Entries taken from a collection
══════

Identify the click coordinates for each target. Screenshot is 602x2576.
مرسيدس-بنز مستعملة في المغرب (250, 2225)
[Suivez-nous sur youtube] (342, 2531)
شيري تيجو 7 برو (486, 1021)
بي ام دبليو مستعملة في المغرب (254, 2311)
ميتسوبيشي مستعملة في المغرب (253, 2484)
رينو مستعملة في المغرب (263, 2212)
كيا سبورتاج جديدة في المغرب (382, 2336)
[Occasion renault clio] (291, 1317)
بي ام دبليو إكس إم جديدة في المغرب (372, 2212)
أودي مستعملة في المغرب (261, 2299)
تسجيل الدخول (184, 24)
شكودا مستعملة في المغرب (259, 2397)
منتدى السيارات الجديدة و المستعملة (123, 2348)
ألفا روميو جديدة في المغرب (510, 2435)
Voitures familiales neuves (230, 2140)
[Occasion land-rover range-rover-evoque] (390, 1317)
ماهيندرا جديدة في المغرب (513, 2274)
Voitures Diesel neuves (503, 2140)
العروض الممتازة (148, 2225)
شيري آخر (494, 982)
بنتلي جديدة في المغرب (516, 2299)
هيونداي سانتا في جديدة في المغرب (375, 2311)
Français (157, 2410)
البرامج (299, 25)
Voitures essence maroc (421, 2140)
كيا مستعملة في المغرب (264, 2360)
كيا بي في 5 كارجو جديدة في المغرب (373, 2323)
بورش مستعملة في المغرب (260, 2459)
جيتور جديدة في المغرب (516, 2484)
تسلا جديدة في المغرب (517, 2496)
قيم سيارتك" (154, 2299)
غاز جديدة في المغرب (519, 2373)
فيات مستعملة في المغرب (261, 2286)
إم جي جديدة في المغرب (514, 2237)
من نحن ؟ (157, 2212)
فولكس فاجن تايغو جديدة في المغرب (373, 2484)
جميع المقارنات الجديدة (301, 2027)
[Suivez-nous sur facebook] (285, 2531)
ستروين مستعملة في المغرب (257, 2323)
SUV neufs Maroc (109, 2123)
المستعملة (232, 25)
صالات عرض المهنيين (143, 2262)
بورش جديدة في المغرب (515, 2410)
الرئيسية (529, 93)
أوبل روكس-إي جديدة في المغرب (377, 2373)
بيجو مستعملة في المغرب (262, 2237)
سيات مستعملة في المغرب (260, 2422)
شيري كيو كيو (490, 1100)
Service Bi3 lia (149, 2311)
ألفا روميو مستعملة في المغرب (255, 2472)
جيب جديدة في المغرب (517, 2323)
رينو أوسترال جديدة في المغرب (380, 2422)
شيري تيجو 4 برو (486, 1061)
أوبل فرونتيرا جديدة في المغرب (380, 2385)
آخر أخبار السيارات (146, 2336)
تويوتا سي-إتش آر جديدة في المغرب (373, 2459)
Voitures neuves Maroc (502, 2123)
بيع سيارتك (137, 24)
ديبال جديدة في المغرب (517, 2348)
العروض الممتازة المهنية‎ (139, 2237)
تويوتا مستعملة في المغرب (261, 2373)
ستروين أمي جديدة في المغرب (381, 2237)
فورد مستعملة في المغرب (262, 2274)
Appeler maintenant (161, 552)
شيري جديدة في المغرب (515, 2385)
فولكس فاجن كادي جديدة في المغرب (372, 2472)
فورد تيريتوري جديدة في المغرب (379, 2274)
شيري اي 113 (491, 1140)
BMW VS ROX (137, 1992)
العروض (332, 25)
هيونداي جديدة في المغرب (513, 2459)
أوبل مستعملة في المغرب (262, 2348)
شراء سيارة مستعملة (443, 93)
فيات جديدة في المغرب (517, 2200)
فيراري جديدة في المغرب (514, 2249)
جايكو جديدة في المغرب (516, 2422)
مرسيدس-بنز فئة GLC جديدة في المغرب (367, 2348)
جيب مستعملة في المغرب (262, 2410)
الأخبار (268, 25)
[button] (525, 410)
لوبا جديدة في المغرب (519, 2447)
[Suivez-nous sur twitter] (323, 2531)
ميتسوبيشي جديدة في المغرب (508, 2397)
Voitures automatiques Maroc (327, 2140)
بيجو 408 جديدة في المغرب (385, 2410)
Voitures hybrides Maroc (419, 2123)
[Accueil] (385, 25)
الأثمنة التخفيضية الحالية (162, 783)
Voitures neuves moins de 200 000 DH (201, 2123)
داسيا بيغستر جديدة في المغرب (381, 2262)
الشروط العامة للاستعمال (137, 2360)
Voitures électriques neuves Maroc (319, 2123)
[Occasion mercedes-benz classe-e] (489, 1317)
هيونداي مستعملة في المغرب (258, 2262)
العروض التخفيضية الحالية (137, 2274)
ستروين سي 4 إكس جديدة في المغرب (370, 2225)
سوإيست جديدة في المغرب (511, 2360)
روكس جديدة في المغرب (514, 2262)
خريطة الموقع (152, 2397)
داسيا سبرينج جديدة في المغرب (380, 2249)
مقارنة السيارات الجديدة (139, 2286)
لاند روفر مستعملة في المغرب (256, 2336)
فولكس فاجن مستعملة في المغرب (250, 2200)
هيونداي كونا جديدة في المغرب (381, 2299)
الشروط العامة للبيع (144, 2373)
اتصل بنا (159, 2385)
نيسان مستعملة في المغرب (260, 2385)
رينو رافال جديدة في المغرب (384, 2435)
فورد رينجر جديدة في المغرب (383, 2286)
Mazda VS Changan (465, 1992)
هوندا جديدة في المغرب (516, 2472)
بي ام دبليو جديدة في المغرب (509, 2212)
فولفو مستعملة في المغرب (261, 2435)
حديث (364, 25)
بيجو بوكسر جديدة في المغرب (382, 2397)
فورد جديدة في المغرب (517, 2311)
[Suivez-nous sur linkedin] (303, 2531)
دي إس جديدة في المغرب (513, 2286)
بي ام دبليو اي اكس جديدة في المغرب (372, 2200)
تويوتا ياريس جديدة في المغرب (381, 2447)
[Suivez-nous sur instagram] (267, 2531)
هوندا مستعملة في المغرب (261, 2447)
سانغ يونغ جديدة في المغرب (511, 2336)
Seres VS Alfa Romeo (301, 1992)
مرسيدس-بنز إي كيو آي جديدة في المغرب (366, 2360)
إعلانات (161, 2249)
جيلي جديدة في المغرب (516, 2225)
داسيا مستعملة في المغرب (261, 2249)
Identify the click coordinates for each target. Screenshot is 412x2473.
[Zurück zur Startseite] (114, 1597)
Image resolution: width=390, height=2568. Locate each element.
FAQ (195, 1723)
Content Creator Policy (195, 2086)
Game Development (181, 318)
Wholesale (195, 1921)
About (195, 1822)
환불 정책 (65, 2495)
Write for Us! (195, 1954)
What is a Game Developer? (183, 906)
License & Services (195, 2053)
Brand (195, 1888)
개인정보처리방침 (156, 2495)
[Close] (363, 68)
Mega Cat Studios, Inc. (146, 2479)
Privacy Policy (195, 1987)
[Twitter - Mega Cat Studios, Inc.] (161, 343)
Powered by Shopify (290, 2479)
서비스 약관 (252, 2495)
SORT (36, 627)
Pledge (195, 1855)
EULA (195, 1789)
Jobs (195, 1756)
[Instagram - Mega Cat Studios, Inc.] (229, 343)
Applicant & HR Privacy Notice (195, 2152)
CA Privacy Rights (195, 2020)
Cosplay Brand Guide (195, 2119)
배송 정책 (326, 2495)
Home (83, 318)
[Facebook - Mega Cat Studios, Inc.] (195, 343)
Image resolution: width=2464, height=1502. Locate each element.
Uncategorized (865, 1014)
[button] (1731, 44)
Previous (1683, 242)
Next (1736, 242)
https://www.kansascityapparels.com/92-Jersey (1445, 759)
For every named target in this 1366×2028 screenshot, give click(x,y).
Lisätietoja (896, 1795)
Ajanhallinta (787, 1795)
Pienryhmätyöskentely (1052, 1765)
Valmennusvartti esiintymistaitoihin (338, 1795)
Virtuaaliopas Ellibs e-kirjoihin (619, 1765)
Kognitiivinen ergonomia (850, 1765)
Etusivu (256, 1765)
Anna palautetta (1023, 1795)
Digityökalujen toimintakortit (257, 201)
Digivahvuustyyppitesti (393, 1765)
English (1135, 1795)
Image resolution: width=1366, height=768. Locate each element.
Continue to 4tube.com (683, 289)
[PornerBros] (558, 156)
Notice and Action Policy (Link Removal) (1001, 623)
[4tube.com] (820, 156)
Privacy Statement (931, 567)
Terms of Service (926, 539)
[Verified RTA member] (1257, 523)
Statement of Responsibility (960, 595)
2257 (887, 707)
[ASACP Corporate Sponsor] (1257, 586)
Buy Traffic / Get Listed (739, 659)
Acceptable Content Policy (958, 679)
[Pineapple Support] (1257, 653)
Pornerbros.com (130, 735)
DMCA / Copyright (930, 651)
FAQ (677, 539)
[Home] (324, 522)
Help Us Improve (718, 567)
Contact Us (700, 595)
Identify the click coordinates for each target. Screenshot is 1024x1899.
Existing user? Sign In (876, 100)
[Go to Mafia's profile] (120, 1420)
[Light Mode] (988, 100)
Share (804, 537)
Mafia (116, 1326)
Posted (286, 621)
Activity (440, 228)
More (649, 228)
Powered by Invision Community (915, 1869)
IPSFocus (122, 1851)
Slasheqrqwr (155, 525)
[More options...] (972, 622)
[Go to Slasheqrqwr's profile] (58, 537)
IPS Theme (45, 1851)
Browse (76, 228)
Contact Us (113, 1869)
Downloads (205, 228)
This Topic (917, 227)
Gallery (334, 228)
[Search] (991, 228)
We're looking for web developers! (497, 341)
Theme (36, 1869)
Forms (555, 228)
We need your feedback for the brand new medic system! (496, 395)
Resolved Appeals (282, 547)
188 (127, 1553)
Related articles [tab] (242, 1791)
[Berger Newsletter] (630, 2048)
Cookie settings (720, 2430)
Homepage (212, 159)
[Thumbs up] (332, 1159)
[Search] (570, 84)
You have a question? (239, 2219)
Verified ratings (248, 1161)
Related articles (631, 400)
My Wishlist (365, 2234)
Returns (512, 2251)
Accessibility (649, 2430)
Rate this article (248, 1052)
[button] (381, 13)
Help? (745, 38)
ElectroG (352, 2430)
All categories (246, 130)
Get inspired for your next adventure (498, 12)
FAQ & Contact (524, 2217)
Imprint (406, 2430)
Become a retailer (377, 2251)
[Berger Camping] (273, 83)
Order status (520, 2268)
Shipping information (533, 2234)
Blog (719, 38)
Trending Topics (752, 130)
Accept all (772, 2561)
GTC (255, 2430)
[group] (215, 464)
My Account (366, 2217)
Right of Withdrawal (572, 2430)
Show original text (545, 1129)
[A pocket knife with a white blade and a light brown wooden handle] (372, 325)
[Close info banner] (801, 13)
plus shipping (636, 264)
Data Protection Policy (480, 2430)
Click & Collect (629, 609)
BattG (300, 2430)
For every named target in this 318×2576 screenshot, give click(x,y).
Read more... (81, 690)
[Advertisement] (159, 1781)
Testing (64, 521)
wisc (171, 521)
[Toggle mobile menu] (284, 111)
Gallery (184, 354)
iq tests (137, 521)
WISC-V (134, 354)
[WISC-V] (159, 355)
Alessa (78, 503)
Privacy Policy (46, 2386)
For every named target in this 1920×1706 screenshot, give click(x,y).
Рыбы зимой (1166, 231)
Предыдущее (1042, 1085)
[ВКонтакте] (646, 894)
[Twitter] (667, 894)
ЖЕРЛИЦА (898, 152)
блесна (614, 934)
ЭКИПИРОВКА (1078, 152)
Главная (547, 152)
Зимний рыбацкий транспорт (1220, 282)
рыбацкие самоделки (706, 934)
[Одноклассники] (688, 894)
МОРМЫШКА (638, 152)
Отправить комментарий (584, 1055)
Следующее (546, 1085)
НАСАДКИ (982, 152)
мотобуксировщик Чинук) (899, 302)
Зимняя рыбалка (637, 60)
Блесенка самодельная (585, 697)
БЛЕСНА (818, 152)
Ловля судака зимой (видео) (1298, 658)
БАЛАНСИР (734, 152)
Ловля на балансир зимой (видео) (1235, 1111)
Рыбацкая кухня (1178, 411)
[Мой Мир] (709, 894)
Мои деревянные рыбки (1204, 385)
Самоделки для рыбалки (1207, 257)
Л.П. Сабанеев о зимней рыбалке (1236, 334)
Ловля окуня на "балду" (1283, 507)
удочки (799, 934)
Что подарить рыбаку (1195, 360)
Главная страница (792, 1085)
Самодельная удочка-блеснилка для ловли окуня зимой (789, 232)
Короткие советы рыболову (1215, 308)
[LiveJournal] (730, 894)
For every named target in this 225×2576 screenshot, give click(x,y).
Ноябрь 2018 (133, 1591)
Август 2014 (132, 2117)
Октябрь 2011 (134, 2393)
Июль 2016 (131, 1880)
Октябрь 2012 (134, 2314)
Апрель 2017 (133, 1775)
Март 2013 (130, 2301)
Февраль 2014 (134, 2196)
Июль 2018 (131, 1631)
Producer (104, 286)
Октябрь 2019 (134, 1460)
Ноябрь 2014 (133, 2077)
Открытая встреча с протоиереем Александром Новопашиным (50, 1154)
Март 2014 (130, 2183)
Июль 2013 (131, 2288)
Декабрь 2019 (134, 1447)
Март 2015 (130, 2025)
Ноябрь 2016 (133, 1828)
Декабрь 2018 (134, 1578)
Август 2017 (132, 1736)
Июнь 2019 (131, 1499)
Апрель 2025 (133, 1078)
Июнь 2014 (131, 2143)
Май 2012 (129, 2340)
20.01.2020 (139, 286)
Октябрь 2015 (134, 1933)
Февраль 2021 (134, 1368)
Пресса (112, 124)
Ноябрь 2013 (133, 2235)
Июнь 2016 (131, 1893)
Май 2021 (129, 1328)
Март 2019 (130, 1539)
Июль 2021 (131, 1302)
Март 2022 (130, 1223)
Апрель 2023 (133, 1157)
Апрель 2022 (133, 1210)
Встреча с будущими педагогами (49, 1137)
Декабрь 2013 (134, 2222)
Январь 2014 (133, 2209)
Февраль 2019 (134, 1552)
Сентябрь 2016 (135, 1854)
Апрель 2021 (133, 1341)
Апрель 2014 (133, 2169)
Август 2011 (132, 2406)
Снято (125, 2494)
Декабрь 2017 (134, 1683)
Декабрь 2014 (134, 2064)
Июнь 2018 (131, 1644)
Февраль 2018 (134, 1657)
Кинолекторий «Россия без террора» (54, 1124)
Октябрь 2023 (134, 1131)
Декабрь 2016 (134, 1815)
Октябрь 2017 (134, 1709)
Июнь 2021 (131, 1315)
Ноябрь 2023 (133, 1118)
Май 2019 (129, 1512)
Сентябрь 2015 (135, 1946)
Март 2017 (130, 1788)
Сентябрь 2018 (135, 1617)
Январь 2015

══════

Problem requirements
Take the records above and return, word for word, only the lines that fall from the line with "Февраль 2019 (134, 1552)" to the line with "Июнь 2021 (131, 1315)", both of them included.

Output for this task
Февраль 2019 (134, 1552)
Сентябрь 2016 (135, 1854)
Апрель 2021 (133, 1341)
Апрель 2014 (133, 2169)
Август 2011 (132, 2406)
Снято (125, 2494)
Декабрь 2017 (134, 1683)
Декабрь 2014 (134, 2064)
Июнь 2018 (131, 1644)
Февраль 2018 (134, 1657)
Кинолекторий «Россия без террора» (54, 1124)
Октябрь 2023 (134, 1131)
Декабрь 2016 (134, 1815)
Октябрь 2017 (134, 1709)
Июнь 2021 (131, 1315)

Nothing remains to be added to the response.